En las tarde de sol solía replantearse todo. Empezaba con
las decisiones políticas y terminaba en la elección de sus amigos. Pasaba mucho
tiempo haciéndose mala sangre por las injusticias cotidianas, las más visibles
y las que veían pero no podía gritar. ¿Porque? Porque hacerlo implicaba romper
un cristal, el mayor tesoro para él.
Entonces las que podía las cantaba sin
vacilar, y en un mundo de imposturas eso trae problemas.

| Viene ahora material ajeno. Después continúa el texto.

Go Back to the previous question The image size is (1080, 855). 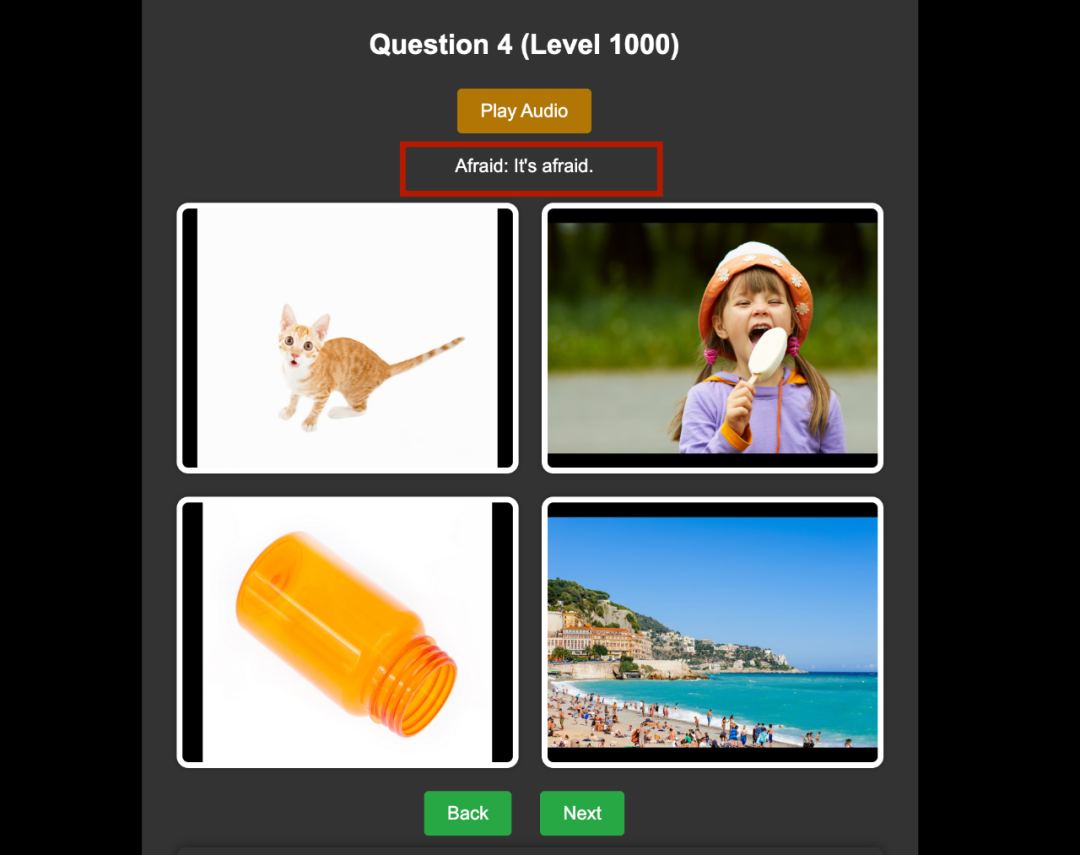(x=468, y=813)
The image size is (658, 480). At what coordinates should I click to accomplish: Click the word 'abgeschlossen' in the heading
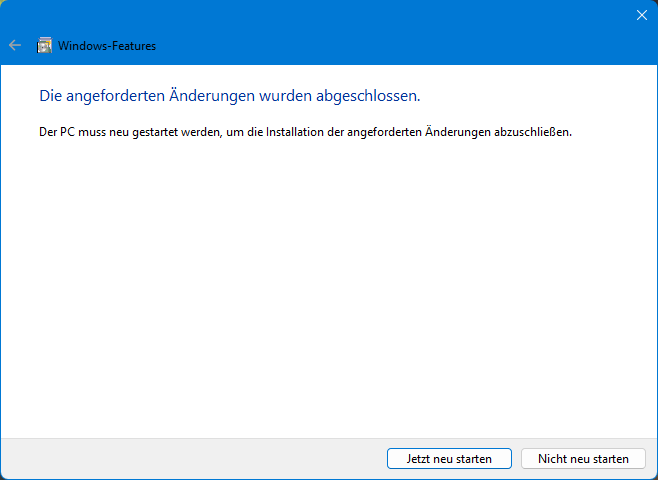[368, 97]
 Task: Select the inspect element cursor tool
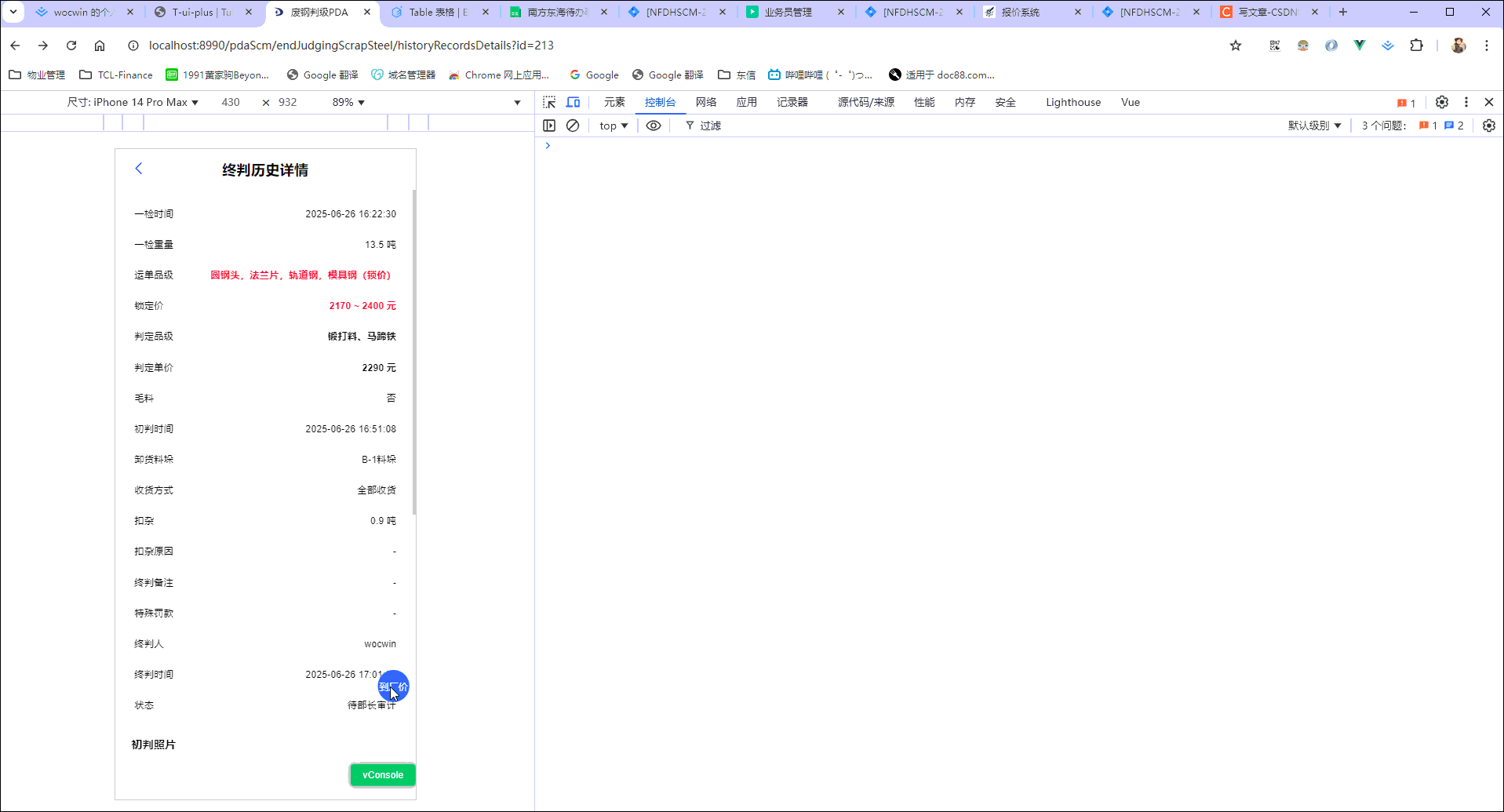pos(548,102)
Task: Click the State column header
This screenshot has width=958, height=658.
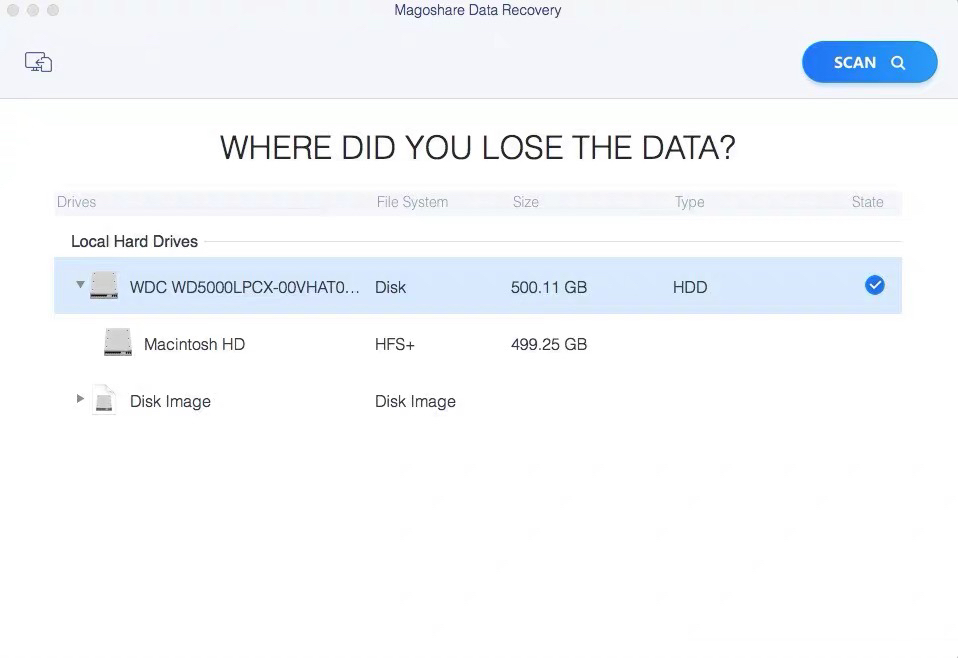Action: pyautogui.click(x=867, y=202)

Es por eso que peleaba mucho, renegaba más y se entristecía peor. Pero en el fondo su dolor más grande era esa injusticia que no podía cambiar, esa sombra que debía soportar, aún sabiendo lo maligno que es, el daño que hace y la oscuridad que la integra. El cristal no contemplaba eso, el cristal solo se refleja y no percibe, el cristal está atrapado, tan atrapado, que vio pasar tantas flechas negras que las confundió con pétalos de rosas.
Pero en una tarde, donde el sol brilló como nunca lo había hecho,
una nube bajó y le contó lo que pasaría, que solo la llegada de un ave, nacida
del árbol más hermoso de los siete reinos podía terminar esa sombra y abrir el
cristal. Solo ese canto regular y agudo lograría despertar el séptimo sentido
de este caminante que pasaba horas y horas renegando. Solo así tendría fuerzas
para pelear con cada injusticia sin caer en el abismo de los ánimos. De esa
forma, con la llegada de la primavera empezaría nuevamente a sembrar las
tierras de un nuevo fruto. Pero la nube le dijo que no se detenga, a lo que él
contestó que nunca había detenido su
marcha, solo estaba tomando impulso.